TASK TO CARRY OUT = For the word "below", find each line in the entries where it occurs and copy that line.

(Records contained in a dataset)
═══
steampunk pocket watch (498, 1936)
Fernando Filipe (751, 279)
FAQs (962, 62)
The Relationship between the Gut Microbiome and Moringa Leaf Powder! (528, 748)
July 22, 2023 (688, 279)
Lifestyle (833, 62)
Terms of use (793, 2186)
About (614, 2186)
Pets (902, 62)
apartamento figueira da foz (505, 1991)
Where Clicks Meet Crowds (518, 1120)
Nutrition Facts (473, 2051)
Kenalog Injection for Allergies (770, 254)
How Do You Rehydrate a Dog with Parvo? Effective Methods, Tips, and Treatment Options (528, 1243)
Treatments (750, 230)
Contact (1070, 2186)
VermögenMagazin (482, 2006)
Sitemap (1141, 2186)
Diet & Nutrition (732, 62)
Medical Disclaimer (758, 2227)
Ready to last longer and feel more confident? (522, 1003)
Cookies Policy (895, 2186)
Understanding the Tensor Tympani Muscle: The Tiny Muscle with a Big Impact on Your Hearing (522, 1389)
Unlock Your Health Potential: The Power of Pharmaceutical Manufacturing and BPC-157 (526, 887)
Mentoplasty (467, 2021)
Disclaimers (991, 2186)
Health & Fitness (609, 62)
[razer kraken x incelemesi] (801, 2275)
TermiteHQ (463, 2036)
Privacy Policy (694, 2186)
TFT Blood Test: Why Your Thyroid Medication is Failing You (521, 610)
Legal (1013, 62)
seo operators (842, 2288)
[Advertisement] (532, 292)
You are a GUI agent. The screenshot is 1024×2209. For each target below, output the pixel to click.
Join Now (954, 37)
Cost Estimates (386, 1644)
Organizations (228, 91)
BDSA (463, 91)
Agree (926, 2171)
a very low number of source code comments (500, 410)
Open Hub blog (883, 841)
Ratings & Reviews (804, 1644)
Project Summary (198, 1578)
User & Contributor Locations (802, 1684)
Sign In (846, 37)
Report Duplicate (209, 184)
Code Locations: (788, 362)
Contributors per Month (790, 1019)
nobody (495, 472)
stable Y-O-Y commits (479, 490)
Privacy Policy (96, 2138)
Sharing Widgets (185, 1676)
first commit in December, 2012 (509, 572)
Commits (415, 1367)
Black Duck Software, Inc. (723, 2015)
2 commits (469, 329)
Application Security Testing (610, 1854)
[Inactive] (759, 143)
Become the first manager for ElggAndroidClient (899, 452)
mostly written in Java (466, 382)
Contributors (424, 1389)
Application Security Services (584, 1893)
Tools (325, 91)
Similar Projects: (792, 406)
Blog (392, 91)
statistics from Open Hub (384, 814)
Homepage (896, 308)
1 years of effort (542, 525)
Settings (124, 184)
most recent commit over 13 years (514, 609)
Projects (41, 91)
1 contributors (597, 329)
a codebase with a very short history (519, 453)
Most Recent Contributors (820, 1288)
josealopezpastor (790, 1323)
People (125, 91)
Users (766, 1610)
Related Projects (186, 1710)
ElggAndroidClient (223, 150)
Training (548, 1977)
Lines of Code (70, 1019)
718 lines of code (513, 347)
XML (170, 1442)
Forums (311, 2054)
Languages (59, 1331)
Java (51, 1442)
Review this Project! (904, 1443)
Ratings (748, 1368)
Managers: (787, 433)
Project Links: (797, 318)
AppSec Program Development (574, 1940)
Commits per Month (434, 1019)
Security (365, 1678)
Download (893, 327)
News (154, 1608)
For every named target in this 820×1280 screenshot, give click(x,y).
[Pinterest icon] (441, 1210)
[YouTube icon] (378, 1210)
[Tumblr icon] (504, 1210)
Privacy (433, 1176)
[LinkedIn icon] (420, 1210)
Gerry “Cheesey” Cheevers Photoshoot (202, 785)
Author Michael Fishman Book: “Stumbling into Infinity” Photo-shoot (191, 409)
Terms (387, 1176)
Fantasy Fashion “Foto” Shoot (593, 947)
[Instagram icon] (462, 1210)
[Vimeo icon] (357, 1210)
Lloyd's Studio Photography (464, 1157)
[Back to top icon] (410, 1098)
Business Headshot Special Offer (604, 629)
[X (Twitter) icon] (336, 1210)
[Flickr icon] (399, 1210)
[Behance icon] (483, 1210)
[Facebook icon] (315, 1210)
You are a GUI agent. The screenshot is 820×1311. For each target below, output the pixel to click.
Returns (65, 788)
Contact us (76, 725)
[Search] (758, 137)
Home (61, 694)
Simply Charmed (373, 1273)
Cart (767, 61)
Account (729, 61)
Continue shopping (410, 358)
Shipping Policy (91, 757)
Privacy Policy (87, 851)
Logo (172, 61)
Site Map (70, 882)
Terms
═══
RESPONSE AREA =
You are a GUI agent. The screenshot is 1024×2209. For each target below, output the pixel to click.
You are a GUI agent. The screenshot is 820×1311. For each target below, output the pixel to click.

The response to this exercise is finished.